I’ve been blessed by my age and timing not to ever have to try speed or online dating, and this long discussion in the NYT doesn’t make the latter sound much like fun.Â However, the breaking out from the traditional friends / work / family sources of life partners is an interesting change. This is something directly pertinent to us, in the area of meeting people and making friends in Hong Kong.
I guess my question is whether the matching algorithms work, at least to get people to meet people outside those core groups. If so, then we should see a growing number of people who met online. I haven’t noticed this, but I may be too old to have been invited to their weddings (although as the article points out, the 50+ online dating group is fast-growing).
Separately, we must be able to find a way to do the “I know whether we are going to like each other in five minutes” without having to meet up for real. Surely Skype and some form of guarantee that the person on the end of the wire is who they say they are and not their more beautiful, wittier older sibling should do the trick? At least for a screening process.
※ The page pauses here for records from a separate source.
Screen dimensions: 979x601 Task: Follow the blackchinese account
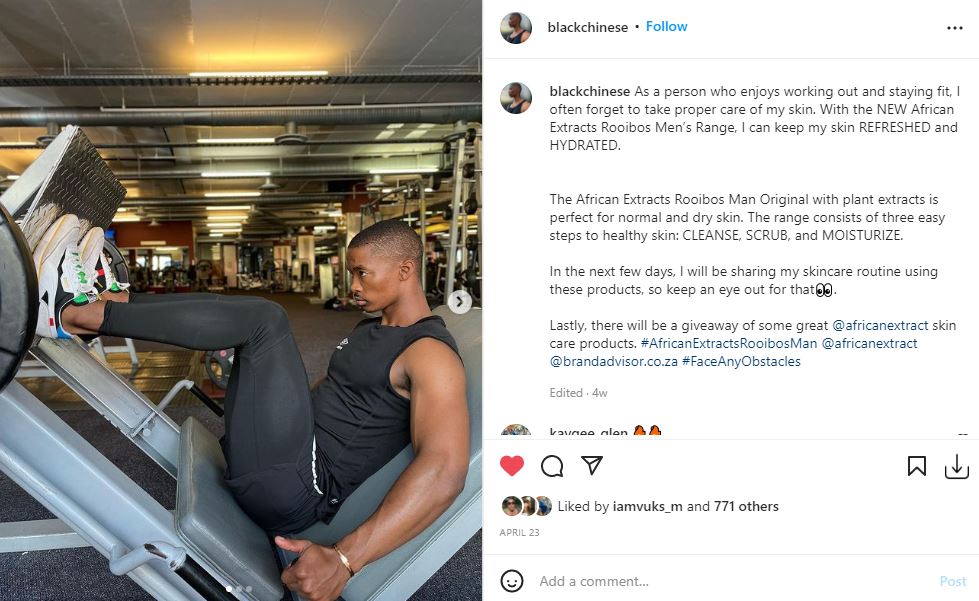coord(666,26)
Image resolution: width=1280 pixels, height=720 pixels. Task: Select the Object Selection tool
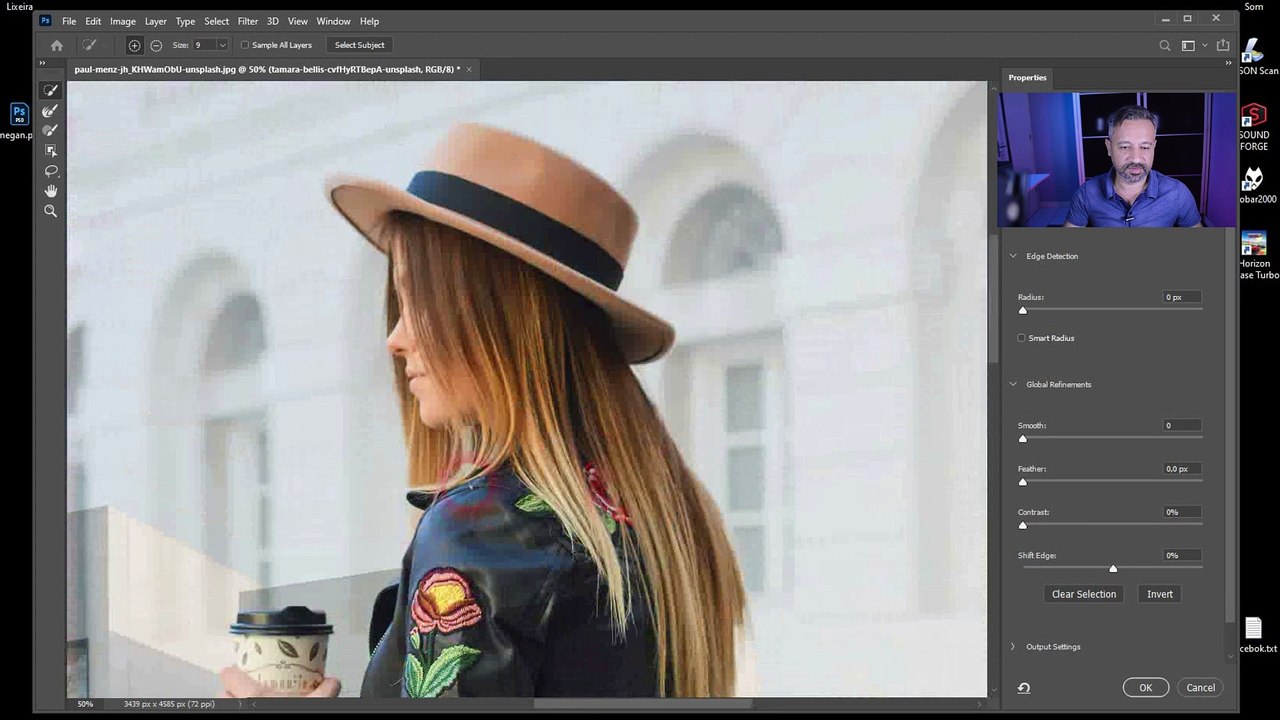tap(51, 151)
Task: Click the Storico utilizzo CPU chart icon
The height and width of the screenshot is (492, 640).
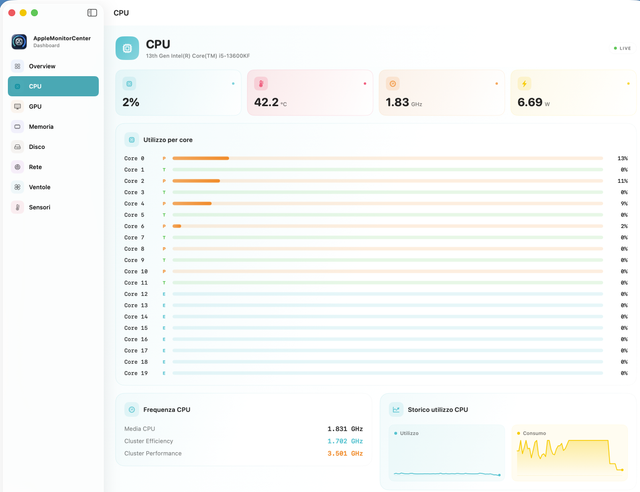Action: 396,410
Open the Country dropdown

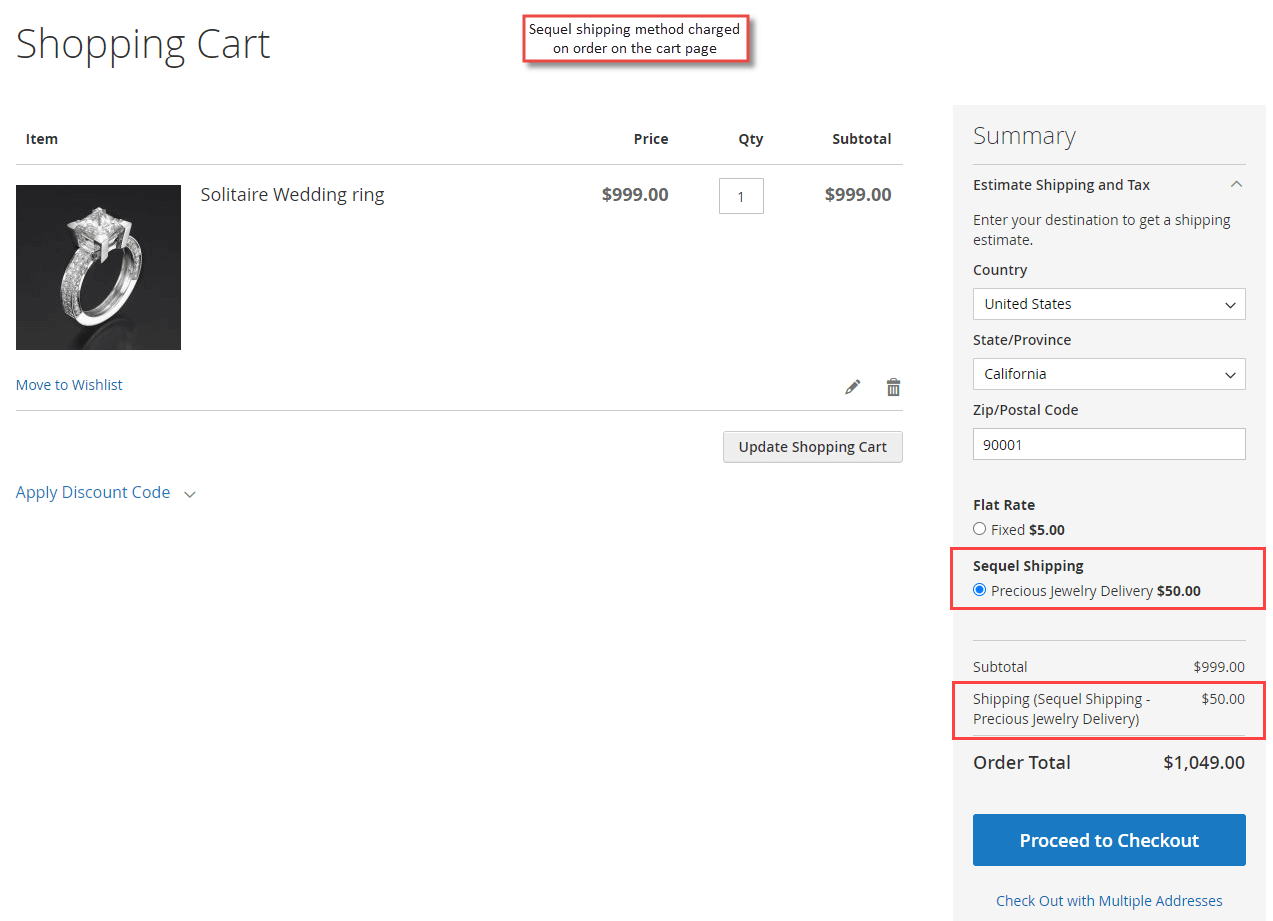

Other barriers that are starting to crumble: Europe is not exciting the young, and they will be the ones that must vote it to remain in place. With all the structural issues currently buffeting it, you could see why they might not be so keen.
Governments simply do not understand how groups like Lulzsec and Anonymous work. The level of access and sophistication that these hackers now have is breathtaking. Nothing is really safe, so let’s thank hackers like these for not being terrorists or wanting to cause real damage (which they clearly could if they wanted to). A slightly-too-numbered article for my taste looks into the opportunity for civil revolution in cyberspace. The idea being that the coming generations will get a large part of their idea of friendship and citizenship from their online activities as well as from the structures we currently have in place.
It is not yet clear what all these new sources of identity, friends, and partners will change and what our future relationships will look like, but they will be both different and the same. Why? Everything comes down to people and their interactions in the end, and changes there take place at a slow, slow pace.